Brexit results hit Malta’s IIP

Malta’s much debated Individual Investor Programme (IIP), introduced in 2014, has already seen some drawbacks from the recent decision of the citizens of the United Kingdom (UK) that they no longer wish their country to continue being an European Union (EU) Member State. Times of Malta writes that fearing the loss of free movement to the UK, a number of investors has withdrawn their IIP application. At the same time, Brussels-based Politico has noted that UK citizens might be interested in purchasing the passport of Malta, which would enable them to benefit from the rights of European citizenship.

Read more in Times of Malta, and consult our country profile pages for details of the current and past citizenship legislation in Malta. 

For a discussion of IIP, see our forum debate and Jelena Dzankic’s working paper. For the effects of Brexit on citizenship see our news item.

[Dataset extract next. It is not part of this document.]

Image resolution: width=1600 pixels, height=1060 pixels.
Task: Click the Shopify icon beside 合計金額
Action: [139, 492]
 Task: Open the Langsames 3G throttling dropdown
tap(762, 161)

Romanian Constitutional Court overturns law allowing elected officials with suspended prison sentence to keep office

On 22 June 2016 the Romanian Constitutional Court found that the Law on the status of local elected officials, which allowed elected officials with suspended prison sentence to keep office, was unconstitutional. The Court acted upon a referral from the Romanian president. Initially the President returned the law to the Parliament but the legislative body failed to amend the controversial provisions. According to the Court, allowing convicted elected officials to keep their office brings prejudice to the integrity and responsibility of the public office. The President argued that the law was incompatible with the rule of law principle, undermined public trust and hindered efforts to fight against corruption. According to media reports, 61 mayors received suspended prison sentences last year and Bucharest’s general mayor and six district mayors were arrested under corruption-related charges.

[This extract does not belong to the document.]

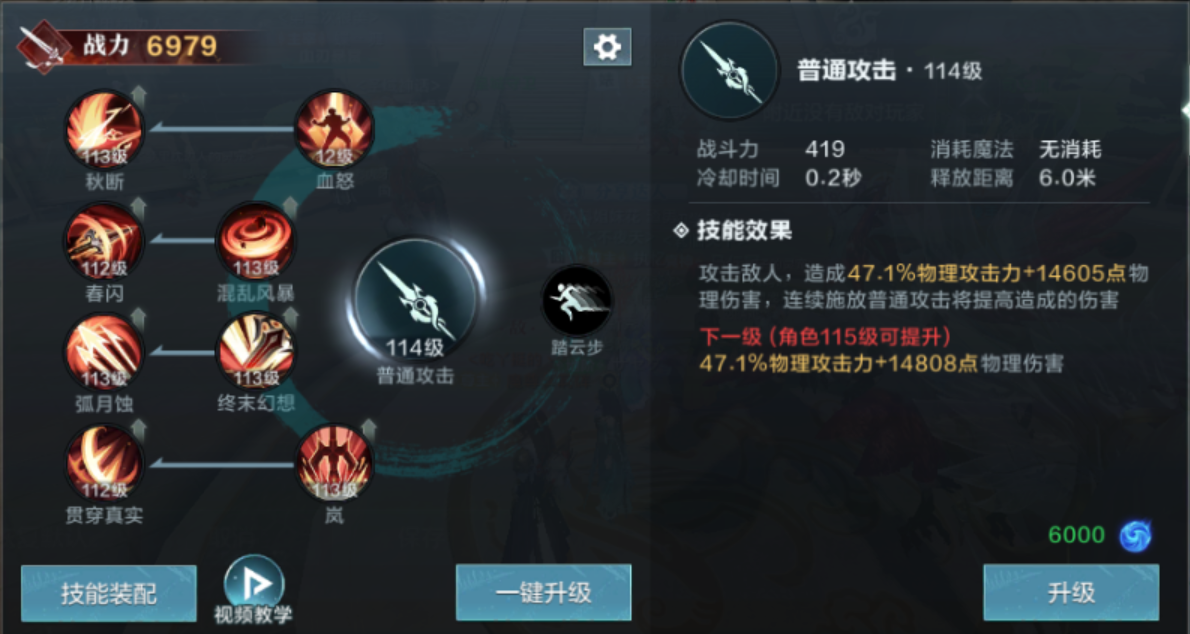Click the blue swirl currency icon
The image size is (1190, 634).
click(x=1135, y=535)
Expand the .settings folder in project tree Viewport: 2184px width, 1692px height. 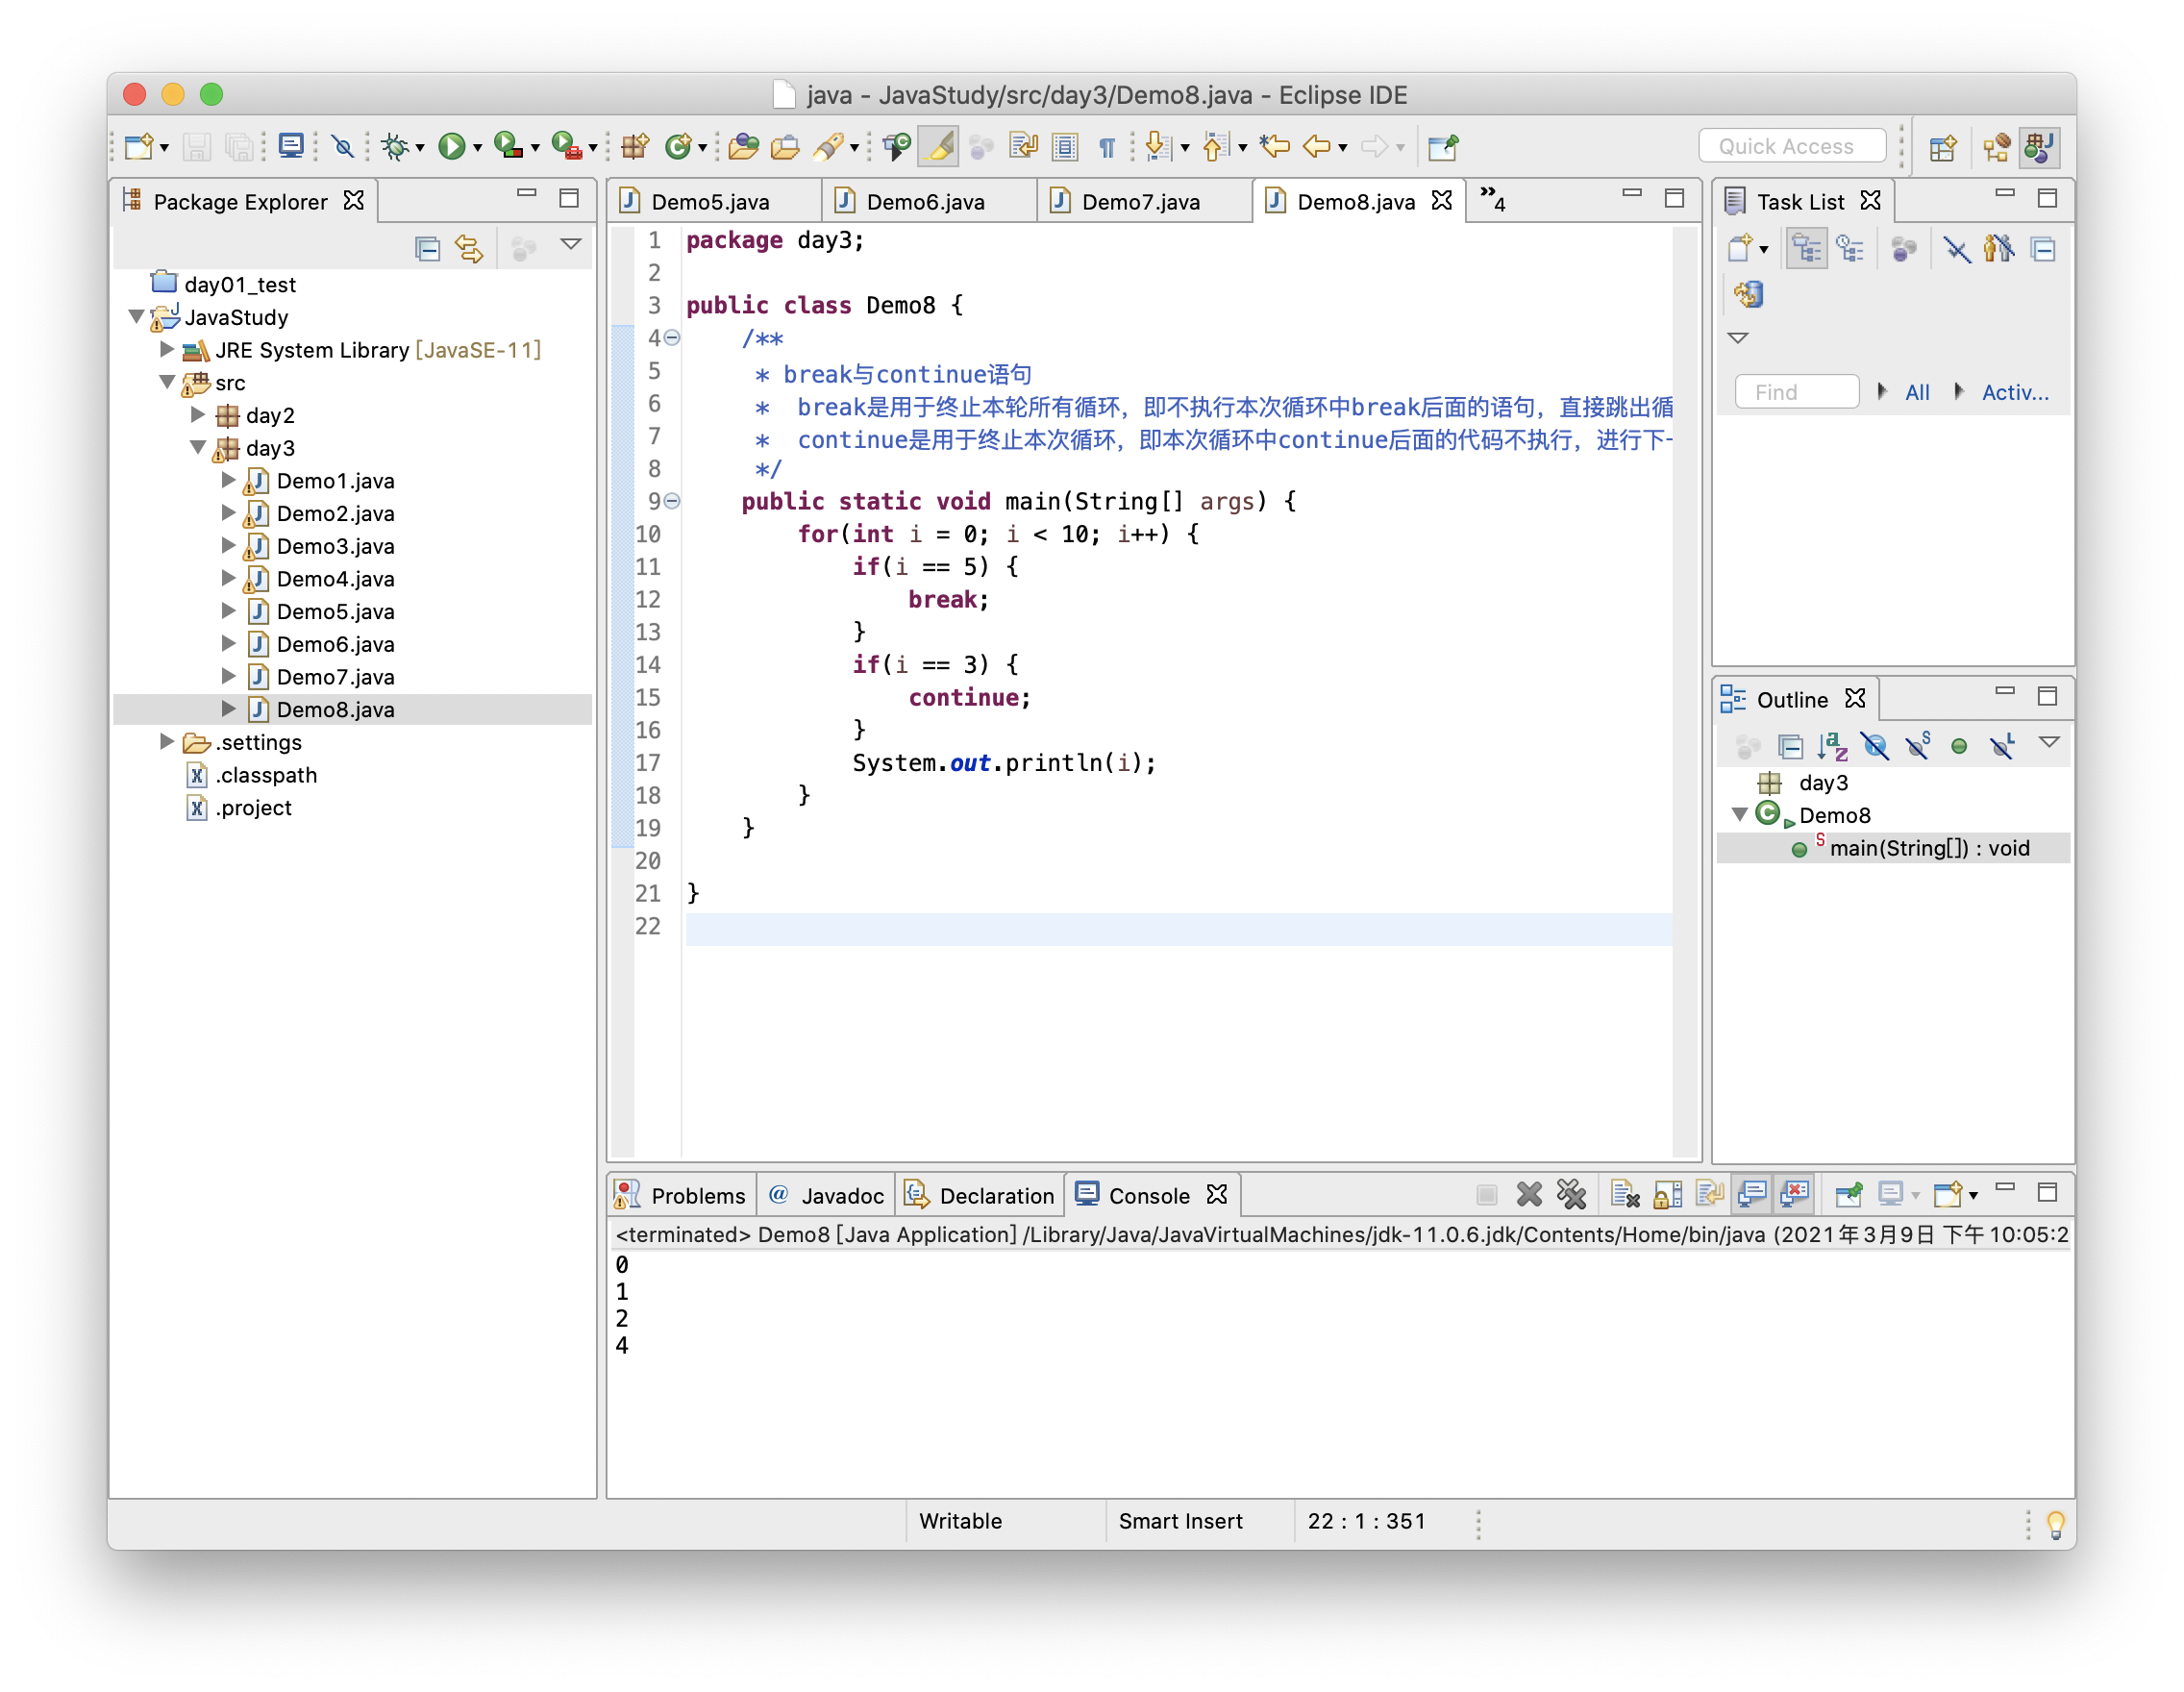point(174,741)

Read more at Euractiv (in Romanian)and Radio Romania International (in English)and check out our country profile pages for details of current and past electoral and citizenship laws in Romania.

Two thirds failed the new Danish citizenship test

Only 31.2 per cent of 2,359 foreign nationals who took the new Danish citizenship test in June passed. The test has been criticised for its heavy emphasis on history, as well as for questions such as which Danish restaurant has 3 Michelin stars and whether society’s rules should prevail over religious beliefs. In order to pass the new test, the applicant is required to answer 32 out of 40 questions (80 per cent). The country’s integration minister Inger Støjberg refused to change the test highlighting that applicants who failed did not study hard enough for the exam.